Guidot Daniel M, Switchenko Jeffrey M, Nastoupil Loretta J, Koff Jean L, Blum Kristie A, Maly Joseph, Flowers Christopher R, Cohen Jonathon B
a Winship Cancer Institute, Emory University , Atlanta , GA , USA.
b Department of Biostatistics , Emory University , Atlanta , GA , USA.
Leuk Lymphoma. 2018 Apr;59(4):888-895. doi: 10.1080/10428194.2017.1361032. Epub 2017 Aug 10.
Mantle cell lymphoma (MCL) is a heterogeneous disease with high relapse rates. Limited data guide the use of surveillance imaging following treatment. We constructed a retrospective cohort from two academic institutions of patients with MCL who completed first-line therapy and underwent follow-up for relapse, analyzing the effect of surveillance imaging on survival. Of 217 patients, 102 had documented relapse, with 38 (37%) diagnosed by surveillance imaging and 64 (63%) by other methods. Relapse diagnosis by surveillance imaging had no significant advantage in overall survival from diagnosis date (hazard ratio [HR] = 0.80, p = .39) or relapse date (HR = 0.72, p = .22). Of 801 surveillance images, PET/CT had a positive predictive value (PPV) of 24% and number needed-to-scan/treat (NNT) of 51 to detect one relapse, and CT had a PPV of 49% and NNT of 24. For MCL after first-line therapy, relapse detection by surveillance imaging was not associated with improved survival and lacks clinical benefit.

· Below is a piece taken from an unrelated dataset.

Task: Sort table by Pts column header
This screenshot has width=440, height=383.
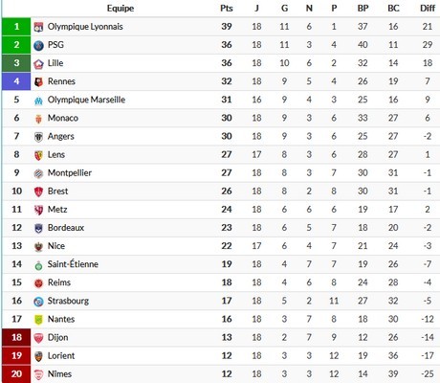Action: (x=227, y=9)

套细胞淋巴瘤(MCL)是一种异质性疾病,复发率高。关于治疗后监测成像的应用,可用数据有限。我们从两家学术机构构建了一个回顾性队列,纳入完成一线治疗并接受复发随访的MCL患者,分析监测成像对生存的影响。在217例患者中,102例有复发记录,其中38例(37%)通过监测成像诊断,64例(63%)通过其他方法诊断。从诊断日期开始计算,监测成像诊断复发在总生存方面没有显著优势(风险比[HR]=0.80,p=0.39),从复发日期开始计算也没有显著优势(HR=0.72,p=0.22)。在801次监测影像中,PET/CT检测到一次复发的阳性预测值(PPV)为24%,扫描/治疗所需人数(NNT)为51,CT的PPV为49%,NNT为24。对于一线治疗后的MCL,通过监测成像检测复发与生存改善无关,且缺乏临床益处。